Preferably, in S5, for each calculation period T, due to noise in the inter-vehicle communication or in-vehicle sensor signal acquisition, the rear vehicle HC may not accurately determine the distance to the front vehicle QC or the front pedestrian obstacle XR, resulting in too early or too late braking, or even no braking or lane change; corresponding braking actions may also be implemented, but cause discomfort to passengers and even cause accidents;

in the anti-collision policy algorithm, at any time t, the state of the environment is represented as:

S(t)＝{x _HC (t)，v _HC (t)，a _HC (t)，x _QC (t)，v _QC (t)，a _QC (t)} (11)
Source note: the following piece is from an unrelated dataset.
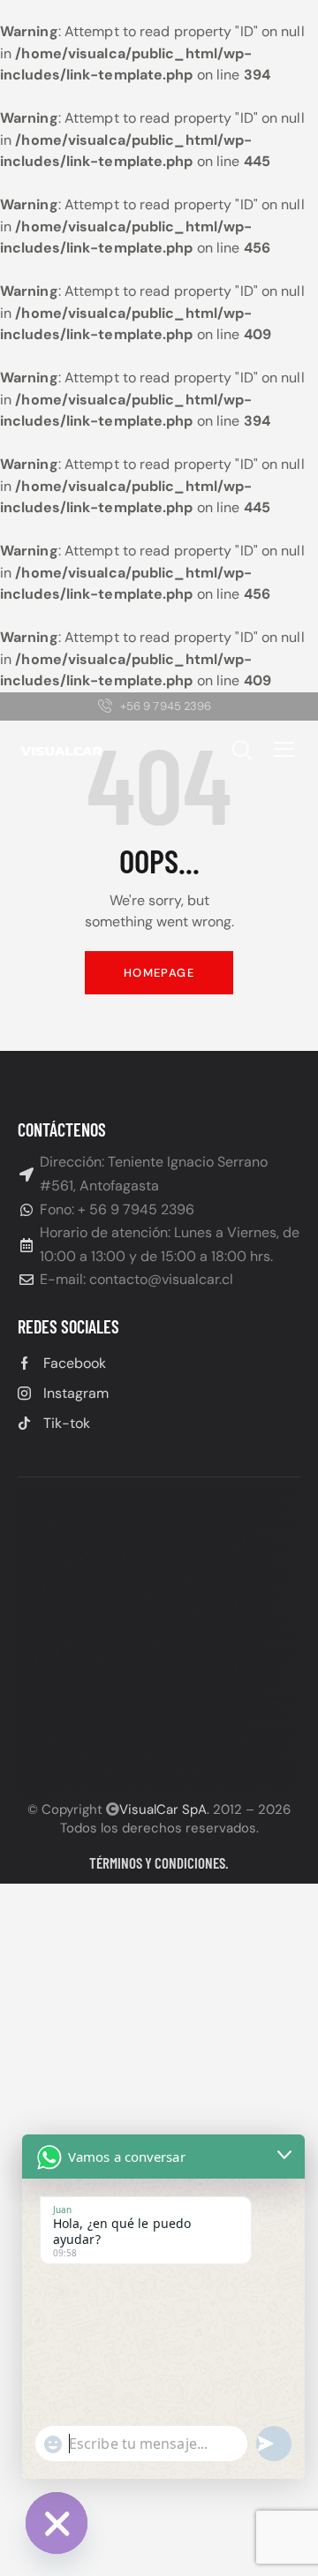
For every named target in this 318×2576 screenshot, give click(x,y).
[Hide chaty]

is the current position (x) of the rear vehicle HC and the front vehicle QC _HC (t)，x _QC (t)), velocity (v) _HC (t)，v _QC (t)) and acceleration (a) _HC (t)，a _QC (t)) a tensor of composition;

the control strategy includes braking or steering to an adjacent lane to avoid collision, and the implementation action in the corresponding reinforcement learning model is represented as:

A(t)＝{a _d (t)，θ(t)} (12)

wherein, a _d (t) is the deceleration of the rear vehicle, theta (t) is the steering angle of the rear vehicle, and the value of the deceleration is quantized and is in the range of [0, 10 ]]0 for no braking and 10 for maximum braking deceleration-4 m/s ² The steering angle theta (t) has a value range of [ -1, 1 [ ]]Negative numbers represent left turns, positive numbers represent right turns, 0 represents no turns;

the reward function R (t) in the algorithm is an incentive for guiding the control strategy to implement the optimal action A (t) under the environmental state S (t), and for early braking, the reward function is set as follows:

R ₁ (t)＝-δ[(x _Δ (t)-L _p -X) ² +α] (13)

wherein x is _Δ (t) is the distance difference between the rear vehicle and the front vehicle (or pedestrian obstacle) moving in the forward direction of the rear vehicle, L _p Is the average vehicle length, X is a safe distance threshold, δ and α are weighting factors, when X Δ (t) > (L) _p + X), δ > 0, otherwise δ ═ 0;

for too late braking or no braking, the reward function is set to:

R ₂ (t)＝-ρ[(x _Δ (t)-L _p ) ² +(v _HC (t)-v _Qc (t)) ² +β] (14)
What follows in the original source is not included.